(Collected data)
▶
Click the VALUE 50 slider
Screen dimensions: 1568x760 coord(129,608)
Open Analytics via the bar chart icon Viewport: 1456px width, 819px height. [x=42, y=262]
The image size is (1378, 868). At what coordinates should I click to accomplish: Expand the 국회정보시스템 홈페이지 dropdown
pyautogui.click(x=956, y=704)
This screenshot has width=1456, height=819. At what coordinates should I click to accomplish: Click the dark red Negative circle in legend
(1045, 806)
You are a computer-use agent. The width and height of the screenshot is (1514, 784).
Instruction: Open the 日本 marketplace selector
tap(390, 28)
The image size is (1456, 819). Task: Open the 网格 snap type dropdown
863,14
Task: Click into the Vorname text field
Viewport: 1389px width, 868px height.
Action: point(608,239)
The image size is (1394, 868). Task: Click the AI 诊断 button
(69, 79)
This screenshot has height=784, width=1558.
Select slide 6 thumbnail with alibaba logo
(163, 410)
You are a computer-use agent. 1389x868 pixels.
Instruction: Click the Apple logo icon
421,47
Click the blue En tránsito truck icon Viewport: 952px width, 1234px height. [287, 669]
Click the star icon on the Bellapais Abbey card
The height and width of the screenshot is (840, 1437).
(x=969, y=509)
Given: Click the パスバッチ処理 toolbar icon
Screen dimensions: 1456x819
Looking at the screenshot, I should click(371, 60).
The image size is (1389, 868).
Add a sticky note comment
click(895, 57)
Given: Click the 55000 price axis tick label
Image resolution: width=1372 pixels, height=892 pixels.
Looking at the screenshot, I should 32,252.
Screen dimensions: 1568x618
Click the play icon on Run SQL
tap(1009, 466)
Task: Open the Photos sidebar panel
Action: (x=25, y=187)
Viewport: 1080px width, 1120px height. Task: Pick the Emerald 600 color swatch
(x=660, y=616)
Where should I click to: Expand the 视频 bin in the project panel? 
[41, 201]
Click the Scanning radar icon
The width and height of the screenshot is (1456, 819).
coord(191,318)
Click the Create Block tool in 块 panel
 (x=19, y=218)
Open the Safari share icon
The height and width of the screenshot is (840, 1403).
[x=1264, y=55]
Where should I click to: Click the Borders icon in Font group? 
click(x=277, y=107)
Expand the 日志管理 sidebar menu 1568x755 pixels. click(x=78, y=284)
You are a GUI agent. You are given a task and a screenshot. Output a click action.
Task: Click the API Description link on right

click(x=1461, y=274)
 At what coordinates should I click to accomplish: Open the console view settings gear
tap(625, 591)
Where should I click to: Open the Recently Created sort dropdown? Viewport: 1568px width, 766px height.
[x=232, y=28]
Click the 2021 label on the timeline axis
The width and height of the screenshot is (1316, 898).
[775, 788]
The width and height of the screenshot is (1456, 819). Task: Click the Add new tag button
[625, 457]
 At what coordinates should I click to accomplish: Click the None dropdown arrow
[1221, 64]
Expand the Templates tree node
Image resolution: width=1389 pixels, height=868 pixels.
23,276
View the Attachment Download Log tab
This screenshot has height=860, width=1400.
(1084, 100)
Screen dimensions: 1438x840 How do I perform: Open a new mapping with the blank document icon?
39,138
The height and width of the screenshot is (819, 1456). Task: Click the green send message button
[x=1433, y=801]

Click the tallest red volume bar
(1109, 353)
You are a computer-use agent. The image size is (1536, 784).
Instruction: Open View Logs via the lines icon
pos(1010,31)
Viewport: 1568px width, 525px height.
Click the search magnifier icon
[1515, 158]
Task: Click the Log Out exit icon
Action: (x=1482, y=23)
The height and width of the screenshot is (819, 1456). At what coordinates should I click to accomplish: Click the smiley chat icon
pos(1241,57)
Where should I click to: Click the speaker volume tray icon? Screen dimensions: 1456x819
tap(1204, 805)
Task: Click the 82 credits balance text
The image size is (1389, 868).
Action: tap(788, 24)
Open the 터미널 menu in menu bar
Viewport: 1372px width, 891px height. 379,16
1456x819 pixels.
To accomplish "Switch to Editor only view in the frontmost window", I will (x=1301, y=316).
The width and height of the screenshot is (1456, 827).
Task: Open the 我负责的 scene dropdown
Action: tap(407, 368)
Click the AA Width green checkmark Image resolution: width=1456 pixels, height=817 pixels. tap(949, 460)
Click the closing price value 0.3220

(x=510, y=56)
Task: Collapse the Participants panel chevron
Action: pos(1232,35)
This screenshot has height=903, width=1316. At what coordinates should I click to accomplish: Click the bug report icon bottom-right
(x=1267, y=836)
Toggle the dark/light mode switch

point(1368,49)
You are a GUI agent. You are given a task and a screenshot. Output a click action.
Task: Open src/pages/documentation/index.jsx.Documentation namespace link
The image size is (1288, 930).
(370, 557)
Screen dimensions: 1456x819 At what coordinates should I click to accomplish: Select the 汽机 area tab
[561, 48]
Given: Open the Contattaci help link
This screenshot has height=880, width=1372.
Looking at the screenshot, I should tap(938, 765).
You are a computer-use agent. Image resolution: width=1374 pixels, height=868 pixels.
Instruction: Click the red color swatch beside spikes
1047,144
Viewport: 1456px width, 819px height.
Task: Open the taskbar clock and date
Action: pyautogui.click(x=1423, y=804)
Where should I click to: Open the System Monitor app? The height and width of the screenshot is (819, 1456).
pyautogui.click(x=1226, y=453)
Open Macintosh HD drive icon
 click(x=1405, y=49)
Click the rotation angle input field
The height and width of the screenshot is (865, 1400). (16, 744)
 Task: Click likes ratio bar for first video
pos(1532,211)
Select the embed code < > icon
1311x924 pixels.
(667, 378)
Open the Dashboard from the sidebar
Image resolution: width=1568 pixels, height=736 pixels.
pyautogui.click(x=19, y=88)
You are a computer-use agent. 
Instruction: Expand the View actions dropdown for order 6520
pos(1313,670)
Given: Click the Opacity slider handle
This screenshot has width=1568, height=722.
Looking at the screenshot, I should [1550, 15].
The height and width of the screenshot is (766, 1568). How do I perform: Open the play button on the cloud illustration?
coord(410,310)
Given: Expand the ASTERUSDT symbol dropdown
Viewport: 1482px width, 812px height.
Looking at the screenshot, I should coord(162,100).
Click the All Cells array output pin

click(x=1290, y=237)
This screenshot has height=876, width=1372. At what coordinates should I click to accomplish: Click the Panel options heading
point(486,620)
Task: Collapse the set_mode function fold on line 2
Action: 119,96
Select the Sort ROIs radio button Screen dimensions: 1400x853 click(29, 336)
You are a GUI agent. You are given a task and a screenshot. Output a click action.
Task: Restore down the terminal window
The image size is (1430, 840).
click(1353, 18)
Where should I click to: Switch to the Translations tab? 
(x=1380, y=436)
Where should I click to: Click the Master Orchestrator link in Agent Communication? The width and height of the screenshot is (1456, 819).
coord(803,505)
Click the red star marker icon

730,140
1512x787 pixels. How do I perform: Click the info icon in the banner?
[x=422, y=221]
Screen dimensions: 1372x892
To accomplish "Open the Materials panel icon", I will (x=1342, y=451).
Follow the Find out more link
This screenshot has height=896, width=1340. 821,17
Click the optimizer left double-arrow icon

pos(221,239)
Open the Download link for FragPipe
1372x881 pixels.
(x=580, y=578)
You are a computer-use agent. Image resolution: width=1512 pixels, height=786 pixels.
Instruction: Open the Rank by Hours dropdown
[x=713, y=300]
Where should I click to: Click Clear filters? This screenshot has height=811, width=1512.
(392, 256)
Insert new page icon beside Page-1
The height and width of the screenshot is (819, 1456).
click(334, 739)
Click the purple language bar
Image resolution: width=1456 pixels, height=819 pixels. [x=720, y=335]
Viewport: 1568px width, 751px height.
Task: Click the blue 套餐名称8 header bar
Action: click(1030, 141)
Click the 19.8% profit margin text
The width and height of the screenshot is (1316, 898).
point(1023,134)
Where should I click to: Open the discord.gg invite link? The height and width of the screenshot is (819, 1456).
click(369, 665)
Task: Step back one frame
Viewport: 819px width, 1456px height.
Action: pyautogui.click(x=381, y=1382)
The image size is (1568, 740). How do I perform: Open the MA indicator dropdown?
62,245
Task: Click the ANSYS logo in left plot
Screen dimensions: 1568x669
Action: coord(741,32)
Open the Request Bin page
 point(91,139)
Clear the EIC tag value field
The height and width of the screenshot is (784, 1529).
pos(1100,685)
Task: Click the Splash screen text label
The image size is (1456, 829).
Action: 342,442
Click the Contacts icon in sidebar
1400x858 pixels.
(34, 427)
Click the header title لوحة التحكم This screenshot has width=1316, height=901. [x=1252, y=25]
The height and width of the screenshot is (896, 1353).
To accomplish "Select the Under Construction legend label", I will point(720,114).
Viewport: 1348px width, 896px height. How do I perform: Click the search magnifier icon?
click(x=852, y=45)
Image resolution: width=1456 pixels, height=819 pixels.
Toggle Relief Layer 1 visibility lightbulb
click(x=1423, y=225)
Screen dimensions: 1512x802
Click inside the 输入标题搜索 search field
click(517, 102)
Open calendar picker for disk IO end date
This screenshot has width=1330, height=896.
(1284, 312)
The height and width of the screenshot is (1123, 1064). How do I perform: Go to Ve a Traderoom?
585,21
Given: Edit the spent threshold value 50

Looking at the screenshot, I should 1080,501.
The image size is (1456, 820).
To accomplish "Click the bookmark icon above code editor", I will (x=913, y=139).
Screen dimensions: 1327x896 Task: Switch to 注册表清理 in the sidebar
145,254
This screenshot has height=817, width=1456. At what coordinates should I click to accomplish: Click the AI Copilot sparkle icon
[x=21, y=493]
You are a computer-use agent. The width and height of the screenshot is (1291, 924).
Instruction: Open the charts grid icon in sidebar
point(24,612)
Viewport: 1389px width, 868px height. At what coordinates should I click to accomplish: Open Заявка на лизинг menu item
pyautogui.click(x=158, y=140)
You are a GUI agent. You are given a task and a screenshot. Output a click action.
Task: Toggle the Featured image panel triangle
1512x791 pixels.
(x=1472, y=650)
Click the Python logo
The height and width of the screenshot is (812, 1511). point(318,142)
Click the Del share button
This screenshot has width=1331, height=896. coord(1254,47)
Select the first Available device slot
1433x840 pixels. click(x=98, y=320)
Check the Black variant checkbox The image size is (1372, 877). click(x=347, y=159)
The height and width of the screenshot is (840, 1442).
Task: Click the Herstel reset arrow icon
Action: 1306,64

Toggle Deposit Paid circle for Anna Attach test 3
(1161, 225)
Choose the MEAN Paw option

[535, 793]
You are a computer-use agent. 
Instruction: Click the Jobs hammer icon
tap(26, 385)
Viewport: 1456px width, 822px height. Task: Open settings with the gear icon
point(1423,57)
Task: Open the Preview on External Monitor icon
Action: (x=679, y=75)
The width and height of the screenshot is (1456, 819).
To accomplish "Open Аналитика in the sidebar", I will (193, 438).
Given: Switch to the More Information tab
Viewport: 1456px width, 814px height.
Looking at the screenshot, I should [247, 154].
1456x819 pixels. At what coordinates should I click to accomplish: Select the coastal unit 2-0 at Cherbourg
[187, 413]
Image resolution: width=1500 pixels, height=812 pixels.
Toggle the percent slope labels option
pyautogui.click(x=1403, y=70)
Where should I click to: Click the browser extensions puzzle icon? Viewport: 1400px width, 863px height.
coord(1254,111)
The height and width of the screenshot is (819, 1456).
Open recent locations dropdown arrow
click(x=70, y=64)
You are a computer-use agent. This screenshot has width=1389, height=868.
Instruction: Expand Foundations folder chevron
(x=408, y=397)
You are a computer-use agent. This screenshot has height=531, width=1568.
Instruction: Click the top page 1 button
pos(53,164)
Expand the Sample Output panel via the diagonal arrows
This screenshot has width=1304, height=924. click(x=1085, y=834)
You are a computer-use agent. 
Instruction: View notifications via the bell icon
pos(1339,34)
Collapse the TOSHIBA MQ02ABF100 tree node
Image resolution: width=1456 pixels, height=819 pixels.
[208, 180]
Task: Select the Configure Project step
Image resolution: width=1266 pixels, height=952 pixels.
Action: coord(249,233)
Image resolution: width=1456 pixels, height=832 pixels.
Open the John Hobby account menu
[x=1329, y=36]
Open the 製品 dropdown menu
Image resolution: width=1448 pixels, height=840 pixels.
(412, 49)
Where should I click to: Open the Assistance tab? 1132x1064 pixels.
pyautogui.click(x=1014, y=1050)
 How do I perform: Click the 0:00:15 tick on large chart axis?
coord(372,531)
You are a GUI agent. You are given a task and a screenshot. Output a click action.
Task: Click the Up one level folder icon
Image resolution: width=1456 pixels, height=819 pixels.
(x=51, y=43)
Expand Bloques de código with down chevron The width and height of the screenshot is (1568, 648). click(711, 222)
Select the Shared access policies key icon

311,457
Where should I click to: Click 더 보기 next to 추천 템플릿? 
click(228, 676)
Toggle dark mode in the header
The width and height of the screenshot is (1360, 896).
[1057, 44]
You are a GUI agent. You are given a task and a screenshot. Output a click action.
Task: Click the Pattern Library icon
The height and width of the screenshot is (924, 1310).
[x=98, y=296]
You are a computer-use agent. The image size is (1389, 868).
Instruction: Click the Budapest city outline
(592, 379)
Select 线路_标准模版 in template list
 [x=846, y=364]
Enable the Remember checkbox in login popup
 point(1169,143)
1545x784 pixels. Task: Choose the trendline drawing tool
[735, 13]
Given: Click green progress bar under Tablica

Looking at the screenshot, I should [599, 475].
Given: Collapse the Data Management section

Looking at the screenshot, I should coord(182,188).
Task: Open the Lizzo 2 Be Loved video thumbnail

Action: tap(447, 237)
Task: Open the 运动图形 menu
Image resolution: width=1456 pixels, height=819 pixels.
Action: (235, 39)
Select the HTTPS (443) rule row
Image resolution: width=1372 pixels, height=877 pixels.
◀
Assignment
Which lines of the data hold the string "code"? Return each of them.

Expected output
Select the embed code < > icon
To accomplish "Click the bookmark icon above code editor", I will (x=913, y=139).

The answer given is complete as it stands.